Lawrence Berry Washington was born on November 26, 1811, at "Cedar Lawn" plantation near Charles Town in Jefferson County, Virginia (present-day West Virginia) and was the eldest son of John Thornton Augustine Washington and his wife Elizabeth Conrad Bedinger Washington.

Through his father, Washington was a grandson of Thornton Augustine Washington, a great-grandson of Samuel Washington, and a great-grandnephew of first President of the United States George Washington. Through his mother, he was a great-grandson of Robert Rutherford, a United States House Representative from Virginia, and a nephew of Henry Bedinger III, also a member of the U.S. House of Representatives who later served as Chargé d'Affaires and Minister to Denmark for President Franklin Pierce. Washington was raised in a large family at Cedar Lawn, where he had four brothers and eight sisters:

- Daniel Bedinger Washington (born 1814)
- Virginia Thornton Washington (1816–1838)
- Sally Eleanor Washington (1818–1858)
- Benjamin Franklin Washington (1820–1872)
- Georgiana Augusta Washington Smith (born 1822)
- Mary Elizabeth Washington Asbury (born 1824)
- John Thornton Augustine Washington (1826–1894)
- Mildred Berry Washington (September 3–12, 1827)
- Mildred Berry Washington Bedinger (1829–1871)
- George Washington (born 1830)
- Susan Ellsworth Washington Bedinger (born 1833)
- Henrietta Gray Washington (1835–1838)

Because of his large number of siblings, Washington's inheritance from his father in 1841 was not sizable, and he and his brothers pursued a number of business opportunities to build their personal wealth. Washington studied jurisprudence, and was operating a law practice in Charles Town by November 1844. He advertised himself in the Spirit of Jefferson newspaper as an agent for landowners in the Virginia Military District in Ohio and offered his services for the legal defense and tax payments for those lands. By August 1845, he and his brother Benjamin Franklin Washington were engaged in a real estate venture, selling lots of 640 acres along the Kanawha River in Mason County.

== Military career ==
Washington subsequently served as a second lieutenant in the Virginia Volunteers during the Mexican–American War. At the onset of the war, Washington enrolled in the Jefferson County company (Company K), Second Battalion, of the Virginia Regiment in the United States Army on December 6, 1846. Two and a half weeks later he was selected by a committee of prominent citizens in Charles Town on December 24, 1846, to serve in the company as a second lieutenant.

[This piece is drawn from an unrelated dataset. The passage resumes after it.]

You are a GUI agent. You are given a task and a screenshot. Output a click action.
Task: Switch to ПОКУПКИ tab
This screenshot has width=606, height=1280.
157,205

Washington and his company departed Charles Town on January 4, 1847, and they reached the Brazos River in Texas by March 12. According to the Richmond Enquirer, Washington wore the sword of his great-granduncle George Washington while serving in Mexico. Of the sword carried by Washington, the Richmond Enquirer stated, "this precious relic will in itself be potent enough to rally every member of the Virginia regiment to the noblest and most generous deeds."

In July 1847, the Charlestown Free Press in Charles Town published a letter from Washington in which he praised then General Zachary Taylor as a potential Whig candidate for president. Washington remarked that Taylor was "a firm and true Whig" and that when he looked at Taylor, he remarked to himself "there is the President of the United States that is to be."

While at Fort Monroe in Hampton, Virginia, after the company's return east, Washington drafted a letter dated May 7, 1848, to United States Secretary of War William L. Marcy offering to raise a company of troops to fight Mexican armed forces in Oregon or elsewhere on the condition that he be granted a captaincy.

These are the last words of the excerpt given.